Would you please tell me the best shade trees and ground cover (on the west side of our property) for the sandy soil in the Radium Springs/Ft. Seldon sand hills area? We're at a loss for what to do and thought perhaps you could offer some suggestions. We've tried planting silver maple trees and they are very pretty at the first part of the season, then the leaves scorch horribly. We've had them for several years now so we're not looking to get rid of them. If you have any suggestions, I would appreciate them.

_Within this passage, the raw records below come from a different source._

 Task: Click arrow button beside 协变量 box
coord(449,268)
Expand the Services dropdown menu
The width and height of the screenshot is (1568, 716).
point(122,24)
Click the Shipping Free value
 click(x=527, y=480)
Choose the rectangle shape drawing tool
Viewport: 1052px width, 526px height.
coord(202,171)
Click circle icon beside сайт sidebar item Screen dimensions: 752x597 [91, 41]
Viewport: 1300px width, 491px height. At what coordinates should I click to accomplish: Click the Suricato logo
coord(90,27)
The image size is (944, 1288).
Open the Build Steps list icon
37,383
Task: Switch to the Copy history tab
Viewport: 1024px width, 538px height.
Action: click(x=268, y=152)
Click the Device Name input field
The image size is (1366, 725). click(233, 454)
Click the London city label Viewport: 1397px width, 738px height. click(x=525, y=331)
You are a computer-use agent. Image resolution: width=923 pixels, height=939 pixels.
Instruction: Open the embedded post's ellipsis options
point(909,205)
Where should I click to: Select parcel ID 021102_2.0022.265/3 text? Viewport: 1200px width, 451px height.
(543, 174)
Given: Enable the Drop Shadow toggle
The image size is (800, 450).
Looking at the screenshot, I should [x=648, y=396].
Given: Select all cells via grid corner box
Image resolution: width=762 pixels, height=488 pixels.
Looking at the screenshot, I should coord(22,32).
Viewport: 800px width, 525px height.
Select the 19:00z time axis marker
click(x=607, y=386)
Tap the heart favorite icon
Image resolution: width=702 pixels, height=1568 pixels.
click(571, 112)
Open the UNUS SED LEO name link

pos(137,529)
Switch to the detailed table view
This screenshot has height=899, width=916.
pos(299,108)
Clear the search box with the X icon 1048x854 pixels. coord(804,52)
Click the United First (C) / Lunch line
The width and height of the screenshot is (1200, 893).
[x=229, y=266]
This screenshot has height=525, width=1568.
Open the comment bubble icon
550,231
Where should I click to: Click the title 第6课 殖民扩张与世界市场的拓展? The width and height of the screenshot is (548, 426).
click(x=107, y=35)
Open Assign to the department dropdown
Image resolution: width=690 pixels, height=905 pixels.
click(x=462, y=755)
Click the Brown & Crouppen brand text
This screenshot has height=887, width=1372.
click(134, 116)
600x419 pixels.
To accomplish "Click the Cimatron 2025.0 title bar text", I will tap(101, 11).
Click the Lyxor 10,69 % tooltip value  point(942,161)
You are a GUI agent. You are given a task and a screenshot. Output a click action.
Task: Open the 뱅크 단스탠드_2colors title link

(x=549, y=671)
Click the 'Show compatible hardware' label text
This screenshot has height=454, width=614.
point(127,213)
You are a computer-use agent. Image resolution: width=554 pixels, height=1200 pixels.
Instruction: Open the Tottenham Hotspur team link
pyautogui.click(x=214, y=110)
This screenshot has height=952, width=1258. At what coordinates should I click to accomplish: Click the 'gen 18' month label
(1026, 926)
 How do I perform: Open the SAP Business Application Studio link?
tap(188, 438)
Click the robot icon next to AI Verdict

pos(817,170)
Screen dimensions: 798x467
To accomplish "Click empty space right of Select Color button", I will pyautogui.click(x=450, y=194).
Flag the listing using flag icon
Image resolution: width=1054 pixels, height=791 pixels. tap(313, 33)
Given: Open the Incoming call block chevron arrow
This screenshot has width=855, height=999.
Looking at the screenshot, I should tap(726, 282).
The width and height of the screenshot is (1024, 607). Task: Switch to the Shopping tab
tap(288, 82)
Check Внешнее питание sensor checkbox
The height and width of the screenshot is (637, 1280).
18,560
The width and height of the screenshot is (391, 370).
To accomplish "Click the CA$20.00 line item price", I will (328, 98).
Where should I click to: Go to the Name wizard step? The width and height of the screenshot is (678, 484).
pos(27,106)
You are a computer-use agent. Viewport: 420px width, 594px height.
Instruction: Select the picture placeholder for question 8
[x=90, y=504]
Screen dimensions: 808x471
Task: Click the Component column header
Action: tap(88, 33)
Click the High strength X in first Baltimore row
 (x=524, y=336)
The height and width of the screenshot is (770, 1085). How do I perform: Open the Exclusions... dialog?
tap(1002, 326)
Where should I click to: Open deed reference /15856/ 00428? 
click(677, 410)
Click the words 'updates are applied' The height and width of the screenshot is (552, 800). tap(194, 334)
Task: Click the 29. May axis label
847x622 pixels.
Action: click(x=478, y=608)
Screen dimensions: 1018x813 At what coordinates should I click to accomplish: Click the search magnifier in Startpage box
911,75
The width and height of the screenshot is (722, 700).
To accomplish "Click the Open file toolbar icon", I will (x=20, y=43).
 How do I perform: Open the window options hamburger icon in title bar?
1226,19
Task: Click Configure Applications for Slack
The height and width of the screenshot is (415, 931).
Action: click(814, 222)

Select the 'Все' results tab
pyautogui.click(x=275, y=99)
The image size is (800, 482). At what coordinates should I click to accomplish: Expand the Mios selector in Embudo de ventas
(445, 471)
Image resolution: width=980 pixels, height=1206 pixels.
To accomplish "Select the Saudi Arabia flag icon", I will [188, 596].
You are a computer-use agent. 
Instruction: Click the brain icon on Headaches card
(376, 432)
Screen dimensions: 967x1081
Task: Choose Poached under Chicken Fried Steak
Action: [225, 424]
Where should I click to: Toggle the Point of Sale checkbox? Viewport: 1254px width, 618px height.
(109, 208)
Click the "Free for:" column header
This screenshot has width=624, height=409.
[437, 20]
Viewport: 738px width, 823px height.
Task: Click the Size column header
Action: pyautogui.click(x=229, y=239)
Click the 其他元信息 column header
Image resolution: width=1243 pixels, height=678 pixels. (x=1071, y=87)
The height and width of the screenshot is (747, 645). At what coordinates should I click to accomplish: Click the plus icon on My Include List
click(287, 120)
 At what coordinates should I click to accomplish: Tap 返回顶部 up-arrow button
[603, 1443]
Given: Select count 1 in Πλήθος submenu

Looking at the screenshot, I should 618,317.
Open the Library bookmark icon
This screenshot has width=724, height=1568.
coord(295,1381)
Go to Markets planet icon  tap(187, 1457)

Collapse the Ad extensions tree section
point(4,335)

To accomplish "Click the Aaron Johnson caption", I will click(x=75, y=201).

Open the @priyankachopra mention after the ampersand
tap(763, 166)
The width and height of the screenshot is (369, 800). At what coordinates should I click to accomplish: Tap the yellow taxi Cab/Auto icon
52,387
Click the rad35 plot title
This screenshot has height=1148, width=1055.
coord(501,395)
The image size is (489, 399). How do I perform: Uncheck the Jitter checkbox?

You have a challenging location for growing shade trees, but there are some trees that should do very well under your conditions. Shade trees that should tolerate the heat and do well include the pistachio tree (Pistacia vera), and its relative the Chinese pistache (Pistacia chinensis which does not produce edible nuts). The pistachio does very well in Alamogordo (similar climate to yours) and makes a relatively small tree that is large enough to create shade. The male tree doesn't produce nuts but is larger than the female tree. If you want your shade tree to produce nuts, consider planting a few males for pollination where the shade is most needed. The female trees will produce nuts, but since they are smaller, they should be planted where the shade is less critical. If the production of nuts is not important, then the Chinese pistache is a good choice. It is a larger tree and will make more shade than the nut-bearing pistachio trees.
The pistachio is well adapted to arid regions but does need some irrigation. The Chinese pistache will need a little more irrigation. If irrigation is available, you can even consider pecan trees for both shade and nut production.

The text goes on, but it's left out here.